Objective: To briefly review the pathophysiology and diagnosis of Wilson’s disease, and to evaluate the pharmacology, pharmacokinetics, clinical utility, adverse effects, dosing regimens, and pharmacoeconomics of zinc acetate therapy in Wilson’s disease.
Data sources: A MEDLINE search (December 1966-December 1996) of the English-language literature using the terms zinc and Wilson’s disease was conducted to identify pertinent clinical trials, review articles, and case reports. Additional articles were selected from bibliographies of the reviewed literature.
Study selection and data extraction: Due to the rarity of the disease, all articles were considered for possible inclusion in this review. Single case reports are referenced, but were not selected for evaluation.
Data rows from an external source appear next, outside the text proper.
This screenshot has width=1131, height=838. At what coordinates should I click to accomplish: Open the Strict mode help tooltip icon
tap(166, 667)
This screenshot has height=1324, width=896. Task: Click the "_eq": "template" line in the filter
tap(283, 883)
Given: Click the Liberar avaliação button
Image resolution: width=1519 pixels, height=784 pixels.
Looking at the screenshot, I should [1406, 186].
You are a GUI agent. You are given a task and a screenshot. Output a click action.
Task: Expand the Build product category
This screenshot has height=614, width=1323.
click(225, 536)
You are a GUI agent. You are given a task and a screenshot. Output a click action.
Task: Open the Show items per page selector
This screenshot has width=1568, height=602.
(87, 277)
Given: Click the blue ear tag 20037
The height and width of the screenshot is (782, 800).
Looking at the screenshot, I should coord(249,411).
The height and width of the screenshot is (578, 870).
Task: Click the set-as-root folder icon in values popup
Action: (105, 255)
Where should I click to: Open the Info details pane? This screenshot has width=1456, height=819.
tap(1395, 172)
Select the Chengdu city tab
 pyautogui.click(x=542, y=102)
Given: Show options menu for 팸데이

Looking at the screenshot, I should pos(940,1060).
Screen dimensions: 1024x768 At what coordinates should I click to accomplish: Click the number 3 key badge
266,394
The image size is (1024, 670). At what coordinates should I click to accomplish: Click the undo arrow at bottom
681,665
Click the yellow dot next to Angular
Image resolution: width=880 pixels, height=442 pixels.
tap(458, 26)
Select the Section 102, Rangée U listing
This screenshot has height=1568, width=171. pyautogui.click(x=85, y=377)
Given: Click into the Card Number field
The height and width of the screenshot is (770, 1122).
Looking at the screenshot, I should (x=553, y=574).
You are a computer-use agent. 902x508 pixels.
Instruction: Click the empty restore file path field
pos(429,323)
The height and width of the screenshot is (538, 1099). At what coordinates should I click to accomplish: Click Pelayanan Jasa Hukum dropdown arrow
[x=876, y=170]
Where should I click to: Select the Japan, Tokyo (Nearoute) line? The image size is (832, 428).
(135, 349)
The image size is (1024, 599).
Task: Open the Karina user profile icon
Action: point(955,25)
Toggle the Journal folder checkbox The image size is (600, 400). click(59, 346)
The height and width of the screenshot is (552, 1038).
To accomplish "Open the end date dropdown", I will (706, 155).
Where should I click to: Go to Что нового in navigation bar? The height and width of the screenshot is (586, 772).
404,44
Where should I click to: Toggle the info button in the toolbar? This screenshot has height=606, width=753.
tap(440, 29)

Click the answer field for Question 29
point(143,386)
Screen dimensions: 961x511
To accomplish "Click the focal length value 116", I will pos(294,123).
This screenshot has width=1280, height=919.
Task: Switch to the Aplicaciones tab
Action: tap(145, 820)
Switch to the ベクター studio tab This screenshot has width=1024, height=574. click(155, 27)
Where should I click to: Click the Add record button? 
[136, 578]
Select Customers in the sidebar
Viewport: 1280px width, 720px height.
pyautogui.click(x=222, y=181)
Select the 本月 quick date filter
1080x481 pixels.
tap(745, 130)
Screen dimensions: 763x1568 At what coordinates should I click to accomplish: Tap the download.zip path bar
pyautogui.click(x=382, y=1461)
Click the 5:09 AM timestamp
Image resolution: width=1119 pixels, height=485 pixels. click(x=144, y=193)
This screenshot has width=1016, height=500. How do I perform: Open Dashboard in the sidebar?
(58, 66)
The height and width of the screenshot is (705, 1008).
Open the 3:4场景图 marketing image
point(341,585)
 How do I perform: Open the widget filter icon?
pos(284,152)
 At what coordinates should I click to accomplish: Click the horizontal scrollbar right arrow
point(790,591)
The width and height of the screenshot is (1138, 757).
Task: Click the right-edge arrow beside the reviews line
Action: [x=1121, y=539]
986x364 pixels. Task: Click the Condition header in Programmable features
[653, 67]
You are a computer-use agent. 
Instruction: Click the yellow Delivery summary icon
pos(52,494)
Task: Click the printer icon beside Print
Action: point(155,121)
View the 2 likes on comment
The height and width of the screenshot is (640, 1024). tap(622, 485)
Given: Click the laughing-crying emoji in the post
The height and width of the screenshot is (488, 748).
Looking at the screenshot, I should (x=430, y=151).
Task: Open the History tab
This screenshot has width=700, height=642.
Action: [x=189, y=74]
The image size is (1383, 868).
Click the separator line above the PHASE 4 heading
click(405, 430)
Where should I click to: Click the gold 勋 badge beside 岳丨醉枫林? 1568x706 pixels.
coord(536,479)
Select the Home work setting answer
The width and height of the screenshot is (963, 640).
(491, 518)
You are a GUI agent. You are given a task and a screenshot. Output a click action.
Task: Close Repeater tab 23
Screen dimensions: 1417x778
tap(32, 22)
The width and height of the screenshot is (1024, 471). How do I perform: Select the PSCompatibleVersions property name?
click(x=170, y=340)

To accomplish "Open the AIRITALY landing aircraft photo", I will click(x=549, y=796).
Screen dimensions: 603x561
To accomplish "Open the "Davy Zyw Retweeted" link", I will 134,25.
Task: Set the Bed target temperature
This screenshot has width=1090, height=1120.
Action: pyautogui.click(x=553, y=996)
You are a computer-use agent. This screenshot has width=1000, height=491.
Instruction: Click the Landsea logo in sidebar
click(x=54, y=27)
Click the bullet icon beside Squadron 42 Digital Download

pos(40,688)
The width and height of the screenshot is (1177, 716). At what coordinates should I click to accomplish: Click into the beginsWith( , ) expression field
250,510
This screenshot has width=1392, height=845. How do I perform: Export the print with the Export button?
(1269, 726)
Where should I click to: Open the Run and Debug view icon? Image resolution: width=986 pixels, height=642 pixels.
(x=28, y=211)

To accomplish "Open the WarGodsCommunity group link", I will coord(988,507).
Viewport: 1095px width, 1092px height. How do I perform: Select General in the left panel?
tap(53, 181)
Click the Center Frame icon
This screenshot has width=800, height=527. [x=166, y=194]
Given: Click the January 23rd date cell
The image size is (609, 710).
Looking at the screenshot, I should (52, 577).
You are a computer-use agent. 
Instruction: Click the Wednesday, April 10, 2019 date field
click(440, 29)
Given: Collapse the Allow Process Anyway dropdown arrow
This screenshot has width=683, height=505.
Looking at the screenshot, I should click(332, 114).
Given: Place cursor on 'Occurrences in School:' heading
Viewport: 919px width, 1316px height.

Data synthesis: Wilson’s disease, an inherited disorder of copper metabolism, is fatal if untreated. The chelating drugs penicillamine and trientine have been the mainstay of therapy; however, adverse reactions of chelators often interfere with successful treatment. Recently, zinc acetate was approved in the US for maintenance therapy in patients initially treated with a chelating agent. Although studies evaluating large populations are lacking zinc therapy has demonstrated exceptional safety and efficacy over a period of 40 years. Zinc acetate can be used during pregnancy and for the treatment of presymptomatic patients, although data do not support its use as monotherapy in patients with acute neurologic or hepatic disease.
Conclusions: Zinc acetate is an effective maintenance therapy for patients with Wilson’s disease. Negligible toxicity, compared with that of previously approved treatments, is a major advantage.